## SET TASK 1
Transcribe in full the forum thread below about why a comment needs two presses of the return key to start a new line.

## EXCERPTED TEXT
** start **
Ask HN: Why do I need a double return when typing a comment? - thisjepisje

When writing a comment, to get to a new line you have to press return twice. I always forget this and end up editing my comment. What is the reason for this behaviour?<p>FF29 on Win7 btw.
======
ColinWright
I speak with no special knowledge, simply being a user of the system. I have,
however, written systems that take user input through web browsers, and have
made decisions like this, so I thought I would suggest a reason.

In HTML, a new line does not imply a new line in the rendered text. Thus there
is a precedent.

When typing text into a browser TEXTAREA, it can be useful to insert new-lines
to aid readability, but those newlines might not correspond to where you would
want new-lines in text when rendered. Instead, you would want the text to
flow, and only get new lines where you have a paragraph break.

So you need to allow the user to put new-lines in the browser textarea without
them creating newlines in the rendered text, and you want some way to allow
the user to specify paragraphs in the rendered text.
** end **
## RECORD LIST
** start **
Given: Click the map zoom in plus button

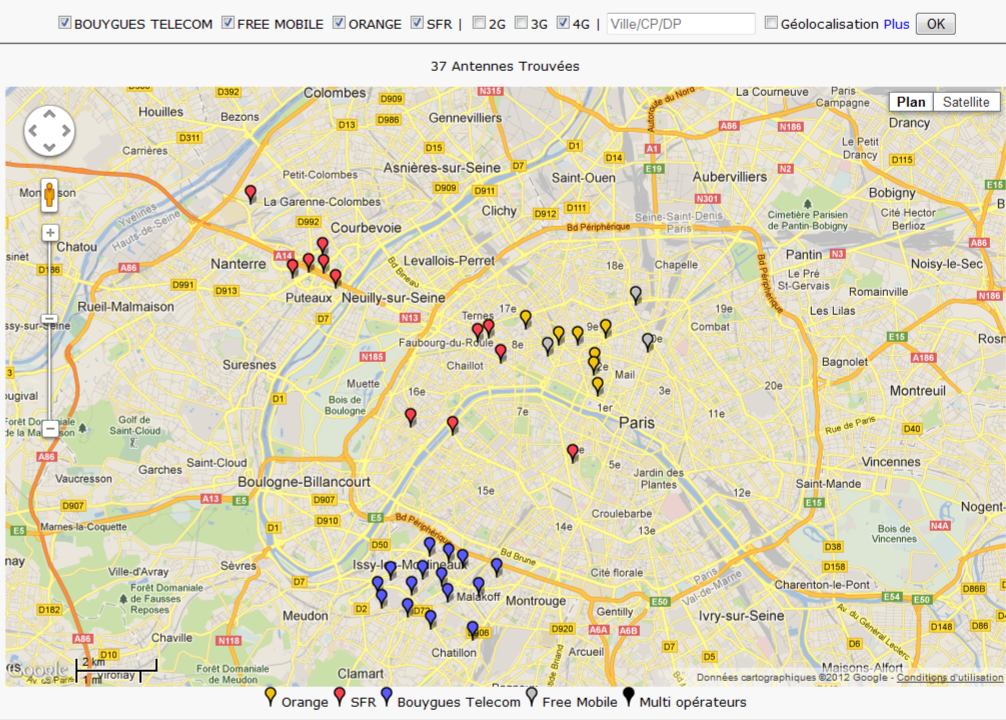Looking at the screenshot, I should 50,233.
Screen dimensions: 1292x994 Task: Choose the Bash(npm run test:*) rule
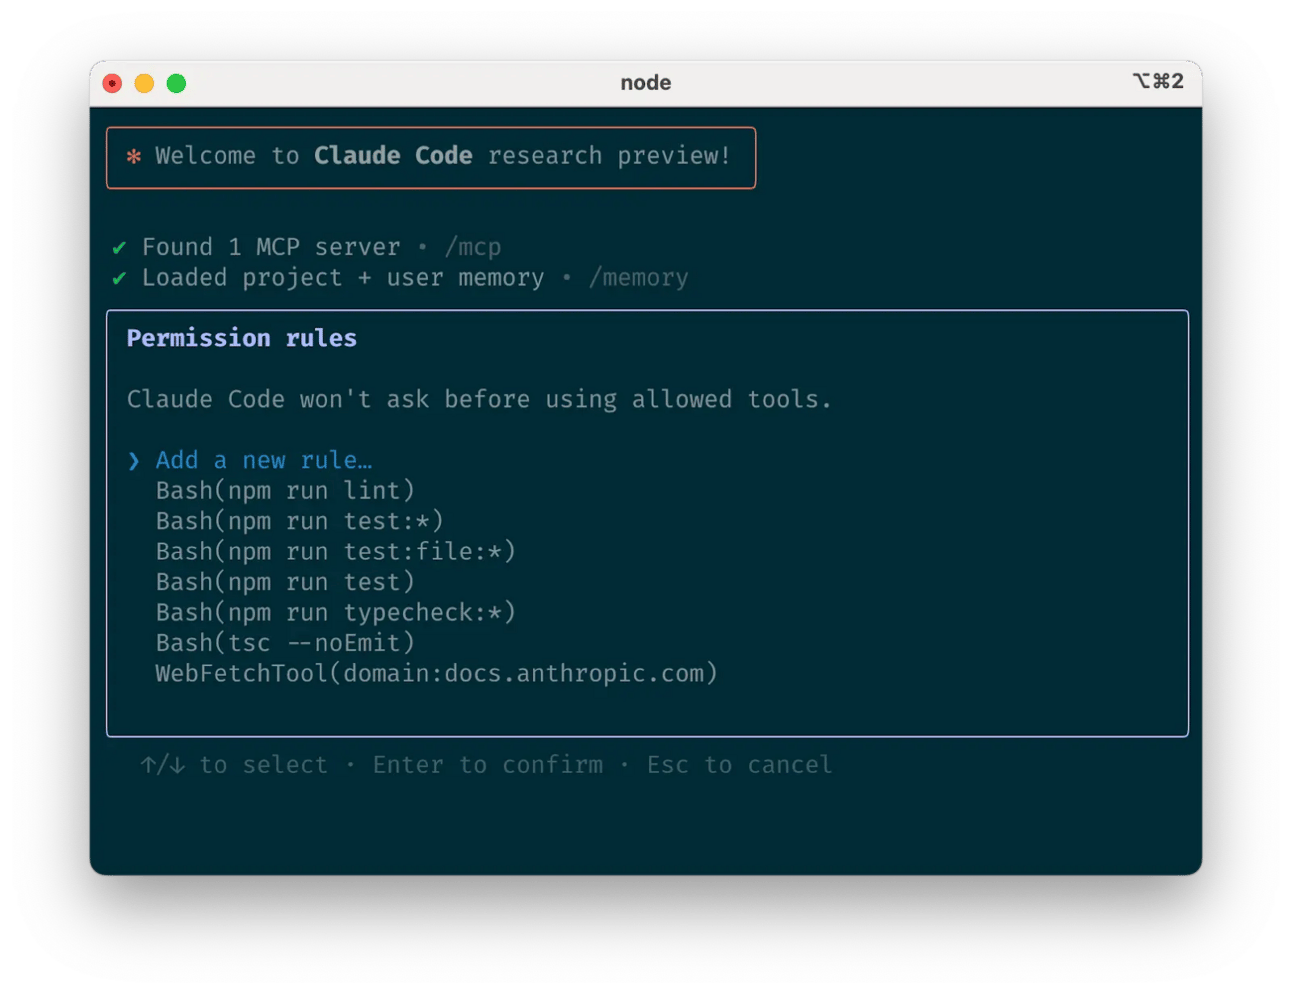point(299,521)
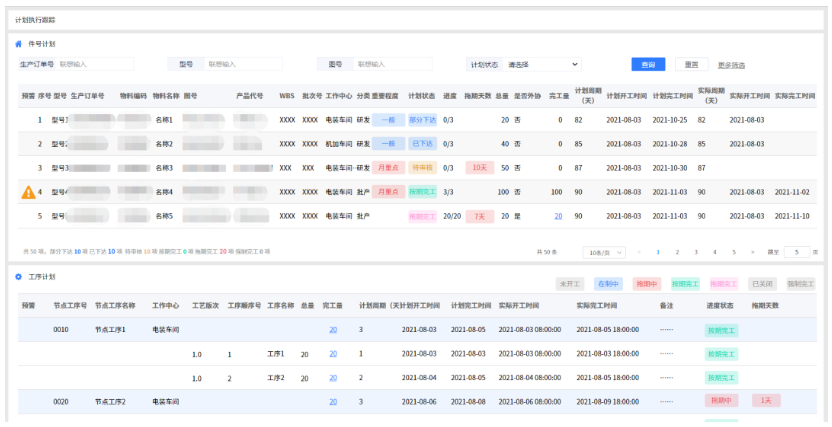
Task: Select the blue 在制中 status filter tag
Action: point(608,284)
** end **
## SET TASK 2
Restate the records above word for word, from first to last, and leave the pictures out of your answer.

## EXERCISE SOLUTION 1
Ask HN: Why do I need a double return when typing a comment? - thisjepisje

When writing a comment, to get to a new line you have to press return twice. I always forget this and end up editing my comment. What is the reason for this behaviour?<p>FF29 on Win7 btw.
======
ColinWright
I speak with no special knowledge, simply being a user of the system. I have,
however, written systems that take user input through web browsers, and have
made decisions like this, so I thought I would suggest a reason.

In HTML, a new line does not imply a new line in the rendered text. Thus there
is a precedent.

When typing text into a browser TEXTAREA, it can be useful to insert new-lines
to aid readability, but those newlines might not correspond to where you would
want new-lines in text when rendered. Instead, you would want the text to
flow, and only get new lines where you have a paragraph break.

So you need to allow the user to put new-lines in the browser textarea without
them creating newlines in the rendered text, and you want some way to allow
the user to specify paragraphs in the rendered text.

## EXERCISE SOLUTION 2
Given: Click the map zoom in plus button

Looking at the screenshot, I should 50,233.
Screen dimensions: 1292x994 Task: Choose the Bash(npm run test:*) rule
point(299,521)
Task: Select the blue 在制中 status filter tag
Action: point(608,284)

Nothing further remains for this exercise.